**Problem details**
Go through the records underneath and write each one out again exactly.

Pixel coordinate grounding data

------------------------------------------------------------------------

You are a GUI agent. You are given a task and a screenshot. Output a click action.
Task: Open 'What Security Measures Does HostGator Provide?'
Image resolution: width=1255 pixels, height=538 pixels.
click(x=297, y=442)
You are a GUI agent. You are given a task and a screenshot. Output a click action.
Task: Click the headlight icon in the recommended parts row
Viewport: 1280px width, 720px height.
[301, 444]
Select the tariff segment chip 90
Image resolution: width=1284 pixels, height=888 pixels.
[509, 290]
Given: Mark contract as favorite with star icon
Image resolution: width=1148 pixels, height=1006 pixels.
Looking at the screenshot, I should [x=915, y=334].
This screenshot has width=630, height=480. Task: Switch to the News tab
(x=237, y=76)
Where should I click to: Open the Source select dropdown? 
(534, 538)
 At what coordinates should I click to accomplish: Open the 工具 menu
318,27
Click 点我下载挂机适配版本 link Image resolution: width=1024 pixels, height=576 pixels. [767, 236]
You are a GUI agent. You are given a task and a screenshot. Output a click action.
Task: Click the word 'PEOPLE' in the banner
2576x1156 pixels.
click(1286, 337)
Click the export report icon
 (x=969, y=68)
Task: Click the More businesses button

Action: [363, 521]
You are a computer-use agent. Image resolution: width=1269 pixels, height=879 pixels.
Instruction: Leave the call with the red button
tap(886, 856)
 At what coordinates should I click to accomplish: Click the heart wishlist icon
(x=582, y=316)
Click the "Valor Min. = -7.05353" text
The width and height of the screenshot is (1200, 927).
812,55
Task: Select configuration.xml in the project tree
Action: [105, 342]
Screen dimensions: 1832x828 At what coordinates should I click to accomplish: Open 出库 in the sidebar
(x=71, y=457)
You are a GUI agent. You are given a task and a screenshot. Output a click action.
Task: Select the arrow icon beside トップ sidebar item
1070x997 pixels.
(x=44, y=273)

------------------------------------------------------------------------

**Response to this exercise**
You are a GUI agent. You are given a task and a screenshot. Output a click action.
Task: Open 'What Security Measures Does HostGator Provide?'
Image resolution: width=1255 pixels, height=538 pixels.
click(x=297, y=442)
You are a GUI agent. You are given a task and a screenshot. Output a click action.
Task: Click the headlight icon in the recommended parts row
Viewport: 1280px width, 720px height.
[301, 444]
Select the tariff segment chip 90
Image resolution: width=1284 pixels, height=888 pixels.
[509, 290]
Given: Mark contract as favorite with star icon
Image resolution: width=1148 pixels, height=1006 pixels.
Looking at the screenshot, I should [x=915, y=334].
This screenshot has width=630, height=480. Task: Switch to the News tab
(x=237, y=76)
Where should I click to: Open the Source select dropdown? 
(534, 538)
 At what coordinates should I click to accomplish: Open the 工具 menu
318,27
Click 点我下载挂机适配版本 link Image resolution: width=1024 pixels, height=576 pixels. [767, 236]
You are a GUI agent. You are given a task and a screenshot. Output a click action.
Task: Click the word 'PEOPLE' in the banner
2576x1156 pixels.
click(1286, 337)
Click the export report icon
 (x=969, y=68)
Task: Click the More businesses button

Action: [363, 521]
You are a computer-use agent. Image resolution: width=1269 pixels, height=879 pixels.
Instruction: Leave the call with the red button
tap(886, 856)
 At what coordinates should I click to accomplish: Click the heart wishlist icon
(x=582, y=316)
Click the "Valor Min. = -7.05353" text
The width and height of the screenshot is (1200, 927).
812,55
Task: Select configuration.xml in the project tree
Action: [105, 342]
Screen dimensions: 1832x828 At what coordinates should I click to accomplish: Open 出库 in the sidebar
(x=71, y=457)
You are a GUI agent. You are given a task and a screenshot. Output a click action.
Task: Select the arrow icon beside トップ sidebar item
1070x997 pixels.
(x=44, y=273)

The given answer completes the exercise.